Most Maine newspapers reported this weekend that Plum Creek will revise its development plans for the Moosehead region once again, and that public hearings on the proposal will be postponed indefinitely as a result.

Plum Creek offered no details on the scope of the plan's revision, but it does hope to submit changes to the Land Use Regulation Commission within a month.

In the meantime, it seems a fair speculation that rising interest rates and concomitant cooling of housing markets may have knocked some wind out of Plum Creek's schemes. Even though this is a "30 year" development plan, immediate development would have maximized the present value of Plum Creek's land: they had hoped to finish the proposed housing developments within the next five to ten years.

Now that interest rates are rising again, that schedule of construction will coincide with a period of comparatively low demand for new homes. Plum Creek will either have to charge lower prices for its real estate, or constrain supply with fewer houselots. Choosing the latter option will be more lucrative for the company while also appeasing the plan's many critics.

My hope and prediction is that the next plan from Plum Creek will have fewer houselots, and those that remain will be clustered closer to Rockwood and Greenville.

Friday, January 19, 2007

Buy renewable energy!

News on global warming is becoming increasingly bleak. The Bulletin of Atomic Scientists this week set the "Doomsday Clock" two minutes closer to civilization's midnight, in part because of global warming.

You and I can't do much to prevent thermonuclear warfare, but we're not nearly so powerless when it comes to climate change. We're all responsible for carbon pollution, and sooner or later we'll have to reduce our contributions. Sure, a mandatory cap-and-trade system could reduce carbon pollution by the crucial 3%. Alternatively, 3% of American households could reduce their carbon output to zero and achieve the same effect as long as they were distributed evenly across economic demographics. Or roughly 10% of us could cut our output in half. In other words, if the government won't force us to be responsible any time soon, why shouldn't some of us bear this responsibility ourselves?

Data
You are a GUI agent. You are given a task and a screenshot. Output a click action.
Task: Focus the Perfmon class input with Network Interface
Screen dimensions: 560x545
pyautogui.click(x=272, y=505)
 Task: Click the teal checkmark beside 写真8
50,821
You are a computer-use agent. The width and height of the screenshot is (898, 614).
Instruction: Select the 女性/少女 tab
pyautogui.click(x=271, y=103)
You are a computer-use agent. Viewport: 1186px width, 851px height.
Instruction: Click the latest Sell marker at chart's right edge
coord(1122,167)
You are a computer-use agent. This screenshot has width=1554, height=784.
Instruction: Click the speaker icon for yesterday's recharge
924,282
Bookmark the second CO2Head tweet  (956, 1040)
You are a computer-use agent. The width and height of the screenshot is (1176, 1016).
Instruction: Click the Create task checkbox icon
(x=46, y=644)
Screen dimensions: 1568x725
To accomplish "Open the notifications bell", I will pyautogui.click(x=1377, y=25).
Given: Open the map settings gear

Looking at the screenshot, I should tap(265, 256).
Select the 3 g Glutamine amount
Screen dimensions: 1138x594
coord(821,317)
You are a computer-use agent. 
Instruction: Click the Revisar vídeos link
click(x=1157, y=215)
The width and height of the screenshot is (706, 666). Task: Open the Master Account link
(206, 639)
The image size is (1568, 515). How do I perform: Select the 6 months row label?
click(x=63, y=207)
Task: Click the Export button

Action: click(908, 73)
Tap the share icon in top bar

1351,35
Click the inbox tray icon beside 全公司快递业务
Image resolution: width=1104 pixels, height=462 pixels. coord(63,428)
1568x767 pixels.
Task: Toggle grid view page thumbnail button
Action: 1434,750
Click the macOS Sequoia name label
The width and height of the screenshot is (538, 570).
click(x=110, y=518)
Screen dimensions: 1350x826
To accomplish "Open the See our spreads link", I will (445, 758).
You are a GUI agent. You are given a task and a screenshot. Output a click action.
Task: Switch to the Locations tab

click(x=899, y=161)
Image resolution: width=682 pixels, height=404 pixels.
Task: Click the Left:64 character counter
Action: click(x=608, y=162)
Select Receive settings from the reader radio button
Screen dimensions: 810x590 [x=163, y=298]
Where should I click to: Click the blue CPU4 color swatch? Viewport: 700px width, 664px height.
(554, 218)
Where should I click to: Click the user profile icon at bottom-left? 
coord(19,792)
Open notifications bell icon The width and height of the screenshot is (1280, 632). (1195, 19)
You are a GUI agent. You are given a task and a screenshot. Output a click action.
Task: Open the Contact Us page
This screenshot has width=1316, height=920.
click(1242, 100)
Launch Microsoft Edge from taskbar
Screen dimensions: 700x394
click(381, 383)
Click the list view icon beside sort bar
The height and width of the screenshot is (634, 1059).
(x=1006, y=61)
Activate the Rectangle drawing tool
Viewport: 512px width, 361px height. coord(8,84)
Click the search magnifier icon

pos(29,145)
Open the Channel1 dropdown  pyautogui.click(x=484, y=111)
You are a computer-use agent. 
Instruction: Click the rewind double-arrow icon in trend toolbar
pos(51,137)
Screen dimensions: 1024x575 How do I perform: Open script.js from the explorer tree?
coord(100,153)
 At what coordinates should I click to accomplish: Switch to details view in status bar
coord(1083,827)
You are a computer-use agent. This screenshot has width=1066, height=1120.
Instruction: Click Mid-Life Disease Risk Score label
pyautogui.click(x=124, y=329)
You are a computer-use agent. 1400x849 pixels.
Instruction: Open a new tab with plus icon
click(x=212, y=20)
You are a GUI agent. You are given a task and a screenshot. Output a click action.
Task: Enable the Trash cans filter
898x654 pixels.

Aim
From the blog excerpt above, reproduce word for word the passage that opens with the words containing "Now that interest" and closes with "of global warming.".

Output of the exercise
Now that interest rates are rising again, that schedule of construction will coincide with a period of comparatively low demand for new homes. Plum Creek will either have to charge lower prices for its real estate, or constrain supply with fewer houselots. Choosing the latter option will be more lucrative for the company while also appeasing the plan's many critics.

My hope and prediction is that the next plan from Plum Creek will have fewer houselots, and those that remain will be clustered closer to Rockwood and Greenville.

Friday, January 19, 2007

Buy renewable energy!

News on global warming is becoming increasingly bleak. The Bulletin of Atomic Scientists this week set the "Doomsday Clock" two minutes closer to civilization's midnight, in part because of global warming.